Easy money made it easy for the market to bounce back from short-term dips, propelled by trading seeking to take advantage of short-term discounts. While the Fed doesn’t actually put up these ‘bumpers,’ they’re the ones hosting the party.
The 50-day and 200-day SMAs become psychological bumpers for investors and traders, signaling when it's time to buy more, when it’s time to hold, or when it’s time to call the party over.
What’s the Upside?
Technical measures like the 200-day moving averages are not gospel. However, they matter to a lot of investors, so it’s worth keeping an eye on where the S&P 500 (or your preferred index) is trading relative to the 200 or 50-day moving averages. Historically, when the market falls below its 200-day things get a little dicey. It doesn’t mean a crash is coming, it just means the bumpers are gone.
And while our advice of staying calm and investing for the long term doesn’t change, we will admit investing in these conditions takes a little more…
For Your Weekend
Our round-up of essays, podcasts, and streaming shows to check out over your weekend. We cast a wide net so you don’t have to.
Read:
The Rise of A.I. Fighter Pilots by Sue Halpern (The New Yorker)

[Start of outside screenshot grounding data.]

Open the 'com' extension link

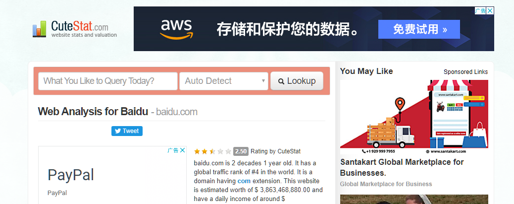point(244,181)
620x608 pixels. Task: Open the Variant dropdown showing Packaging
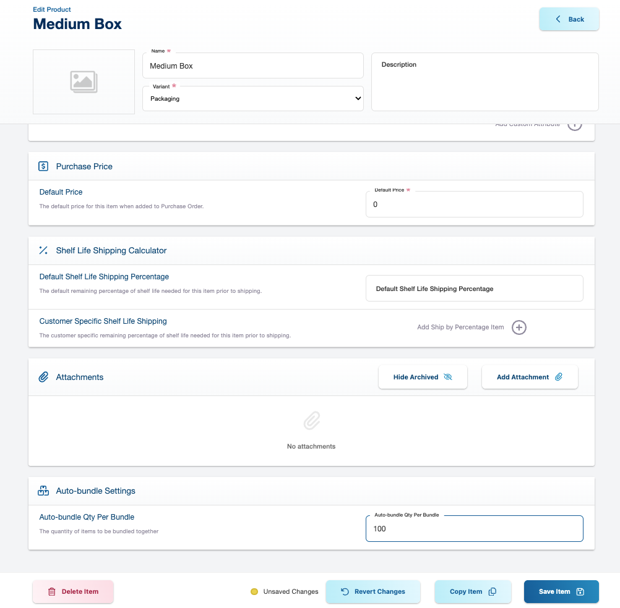[x=252, y=98]
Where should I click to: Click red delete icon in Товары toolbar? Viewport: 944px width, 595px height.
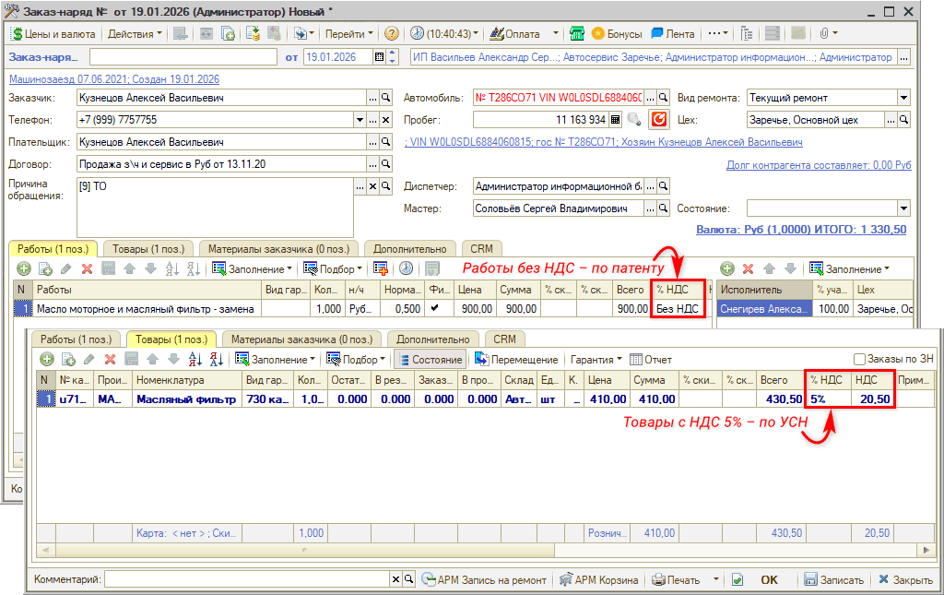(110, 360)
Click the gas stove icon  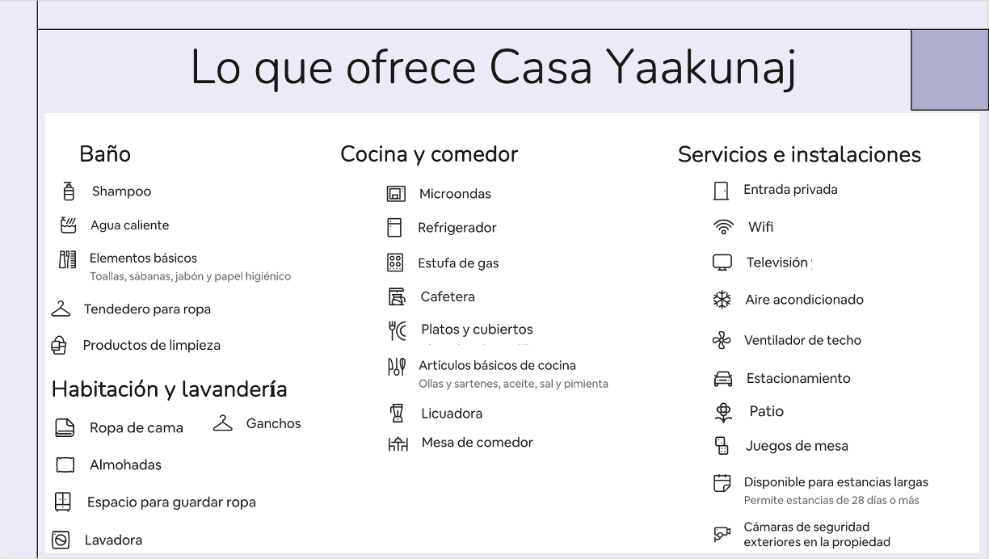point(395,263)
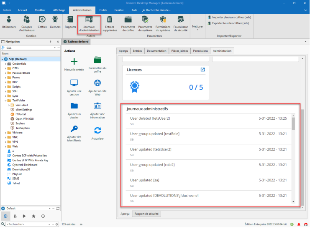Pin the Navigation panel
The image size is (310, 229).
coord(51,42)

A fighter plane equipped with artificial intelligence could eventually execute tighter turns, take greater risks, and get off better shots than human pilots. But the objective of the ace program is to transform a pilot’s role, not to remove it entirely. As DARPA envisions it, the A.I. will fly the plane in partnership with the pilot, who will remain “in the loop,” monitoring what the A.I. is doing and intervening when necessary. According to the agency’s Strategic Technology Office, a fighter jet with autonomous features will allow pilots to become “battle managers,” directing squads of unmanned aircraft “like a football coach who chooses team members and then positions them on the field to run plays.”
Totally Juiced by Tom Verducci (Sports Illustrated)
This week, pitcher Roger Clemens (354* wins (9th all-time) 3.12* lifetime ERA) and outfielder Barry Bonds (762* home runs (most all-time), a ridiculous lifetime .444 OBP*) were shut out of the Hall of Fame by the Baseball Writers Association of America, failing to win the required 75% threshold from the 400-person body.
Their failure to reach the Hall can be attributed to one story.
Sports Illustrated’s Tom Verducci blew the lid off the rampant steroid use in the Major League Baseball in Totally Juiced, his original, groundbreaking report from 2002. It’s not hyperbole to say that this article fundamentally changed baseball, forever.
To Cheat or Not to Cheat is Verducci’s follow-up article on the tenth anniversary. He profiled four bubble players impacted by the steroid use - one who made it, winning a World Series with the New York Yankees - and the other three who played the game clean, and never made it to the Major Leagues.
Watch:
Anthony Bourdain: Parts Unknown - Congo (HBO Max)
If Apocalypse Now is a cultural touchstone for you, then, by default, Joseph Conrad’s Heart of Darkness should carry just as much impact. Bourdain makes plain that his motivation to visit the Congo isn’t for much else other than his lifelong desire to travel the Congo River, as Conrad did. Appropriately, it’s one of his and his crews’ most difficult shoots. As he says in the episode:
“It is written that I should be loyal to the nightmare of my choice. I think I now understand what that means.”